Football Art: The United Trinity

"Who are they?" asks the young boy in a Mancunian accent, coming out of the Megastore with two bulging carrier bags and a newly bought shirt, Rooney 10 printed on the back. "They're famous United players from the 1960s," his dad replies, pointing his finger through a gap in the wire fence. "Oh," he says, his voice betraying a rapid drop in interest. "The Trinity," his father goes on, unheard. "Best, Charlton and Law..."
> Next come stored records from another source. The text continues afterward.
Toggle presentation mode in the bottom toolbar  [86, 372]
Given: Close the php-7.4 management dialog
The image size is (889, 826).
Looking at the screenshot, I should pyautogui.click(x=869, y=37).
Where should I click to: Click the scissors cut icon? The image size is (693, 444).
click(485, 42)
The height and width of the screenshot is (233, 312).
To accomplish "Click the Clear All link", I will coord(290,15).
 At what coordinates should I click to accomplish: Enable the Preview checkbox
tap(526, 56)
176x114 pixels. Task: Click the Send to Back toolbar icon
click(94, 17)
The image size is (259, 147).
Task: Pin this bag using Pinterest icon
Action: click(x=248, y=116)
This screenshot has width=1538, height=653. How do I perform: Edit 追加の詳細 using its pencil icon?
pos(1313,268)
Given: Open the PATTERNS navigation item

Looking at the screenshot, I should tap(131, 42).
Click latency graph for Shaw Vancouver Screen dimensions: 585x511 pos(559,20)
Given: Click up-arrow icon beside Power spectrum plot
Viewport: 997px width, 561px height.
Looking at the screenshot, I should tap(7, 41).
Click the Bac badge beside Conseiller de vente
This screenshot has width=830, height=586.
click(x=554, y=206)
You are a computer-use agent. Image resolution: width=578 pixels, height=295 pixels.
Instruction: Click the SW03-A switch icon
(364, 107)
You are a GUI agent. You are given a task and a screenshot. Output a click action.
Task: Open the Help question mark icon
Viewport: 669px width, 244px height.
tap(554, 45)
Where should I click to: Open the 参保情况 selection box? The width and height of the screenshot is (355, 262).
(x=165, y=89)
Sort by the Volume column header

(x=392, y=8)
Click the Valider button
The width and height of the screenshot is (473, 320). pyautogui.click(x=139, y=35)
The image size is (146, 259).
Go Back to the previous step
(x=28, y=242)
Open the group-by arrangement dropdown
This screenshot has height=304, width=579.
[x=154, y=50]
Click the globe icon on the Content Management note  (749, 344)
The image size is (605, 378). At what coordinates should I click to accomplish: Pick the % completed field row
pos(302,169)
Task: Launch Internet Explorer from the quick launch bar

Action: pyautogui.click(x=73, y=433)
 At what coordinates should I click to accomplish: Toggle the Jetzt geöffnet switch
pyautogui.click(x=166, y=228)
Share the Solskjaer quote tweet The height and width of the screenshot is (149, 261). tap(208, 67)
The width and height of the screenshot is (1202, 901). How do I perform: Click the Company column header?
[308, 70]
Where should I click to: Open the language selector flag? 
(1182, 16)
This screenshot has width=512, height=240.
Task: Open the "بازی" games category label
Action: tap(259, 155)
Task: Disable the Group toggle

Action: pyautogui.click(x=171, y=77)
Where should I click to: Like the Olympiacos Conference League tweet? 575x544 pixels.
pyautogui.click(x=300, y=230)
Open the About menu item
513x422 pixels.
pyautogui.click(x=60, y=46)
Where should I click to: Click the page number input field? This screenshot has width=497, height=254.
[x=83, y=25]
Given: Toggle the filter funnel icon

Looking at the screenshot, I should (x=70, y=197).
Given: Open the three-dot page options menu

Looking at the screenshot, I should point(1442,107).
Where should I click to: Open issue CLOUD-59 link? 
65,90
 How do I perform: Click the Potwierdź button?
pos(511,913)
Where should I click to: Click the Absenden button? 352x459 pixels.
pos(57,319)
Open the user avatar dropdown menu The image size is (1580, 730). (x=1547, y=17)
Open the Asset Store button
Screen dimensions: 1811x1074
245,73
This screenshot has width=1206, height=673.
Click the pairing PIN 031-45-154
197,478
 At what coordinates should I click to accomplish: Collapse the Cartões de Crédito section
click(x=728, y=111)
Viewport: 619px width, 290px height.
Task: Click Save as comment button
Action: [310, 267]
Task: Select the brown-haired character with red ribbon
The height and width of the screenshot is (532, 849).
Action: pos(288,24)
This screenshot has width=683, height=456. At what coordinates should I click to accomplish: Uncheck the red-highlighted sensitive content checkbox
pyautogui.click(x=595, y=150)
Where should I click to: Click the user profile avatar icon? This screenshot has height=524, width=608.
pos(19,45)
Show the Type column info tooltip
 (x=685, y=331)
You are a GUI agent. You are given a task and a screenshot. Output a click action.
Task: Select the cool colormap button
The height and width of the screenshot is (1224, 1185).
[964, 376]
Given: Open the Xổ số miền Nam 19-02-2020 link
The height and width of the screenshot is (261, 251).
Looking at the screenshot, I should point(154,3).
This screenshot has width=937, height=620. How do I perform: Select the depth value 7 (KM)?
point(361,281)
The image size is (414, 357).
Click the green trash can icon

Unveiled in 2008, forty years to the day from Manchester United's first European Cup win, the bronze statues were deliberately placed directly opposite the elevated scupture of Sir Matt Busby, facing the Megastore entrance and the glass facade of Old Trafford's East Stand. Designed by Philip Jackson - who also did Busby and the statue of Bobby Moore outside the new Wembley stadium - Law is at the centre, frozen post-goal, right arm and index finger held aloft. Best and Charlton form a photograph huddle, arms draped around the scorer, socks pulled up to the kneecaps and a leather ball placed casually in Charlton's hand like a scroll in the palm of an ancient Greek orator.

For Charlton, present at the unveiling along with the other surviving members of the 1968 team, the accolade was "a fantastic of the greatest things that's ever happened to me". "To just think as the years have gone, starting as a young boy of 15 coming down from Scotland," recalled Law, "and many, many years later you've got a statue outside Manchester United's ground." "George was always telling me," said his sister, "when I'm gone they'll forget the rubbish and I'll be remembered for the football."